Not everyone wants to write analyzers, and not everyone wants to stay a beginner — so we’re building for both. Curated extractors are on the way for people who just want reliable, ready-made extraction without writing a line of NLP++. And for those who want to go the other direction and become genuinely fluent in this new programming language, we’re rolling out certification. Whether you want the results handed to you or you want to master the craft, there will be a path.

The bottom line

After eight weeks and hundreds of commits, my take is straightforward.

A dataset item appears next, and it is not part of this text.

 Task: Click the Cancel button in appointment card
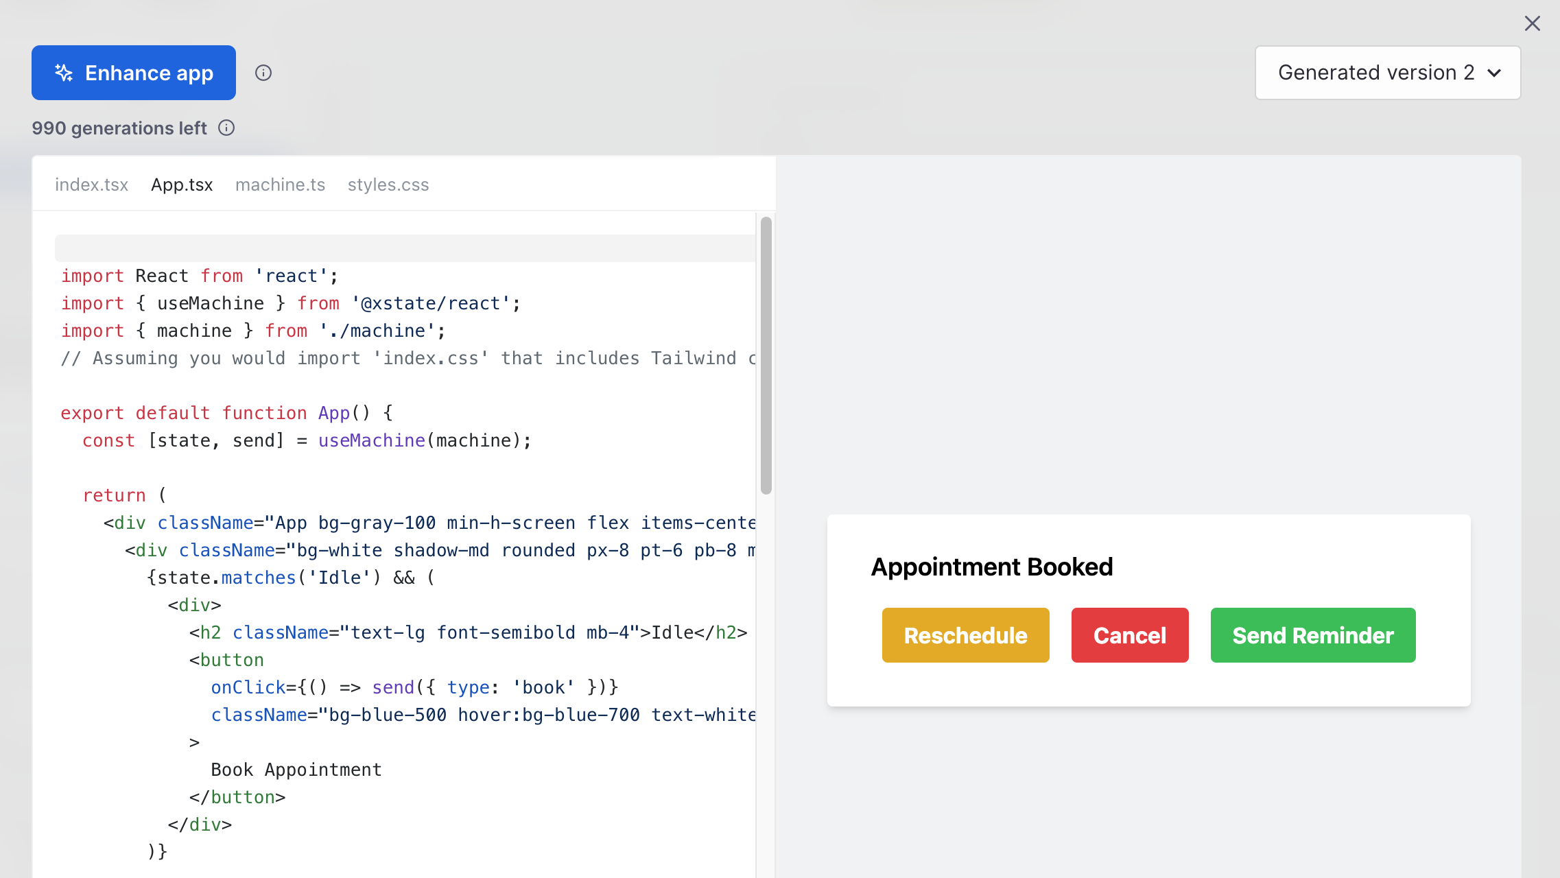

Claude is a superb development partner for NLP++ when two things are true: you know your code well enough to check its work, and the code it’s building on is solid. Under those conditions it’s a five-to-ten-times force multiplier — fastest at exactly the work I value most, hardening real analyzers against real text — while never taking the wheel. It can scaffold and it can harden; it cannot replace the human who ships the finished, trustworthy analyzer. Let Claude gather the texts, mimic the patterns, and grind the edge cases, and keep the engineering judgment where it belongs. It’s helping build something it can’t be: NLP we can fully trust. That’s the most worthwhile work I could ask of it.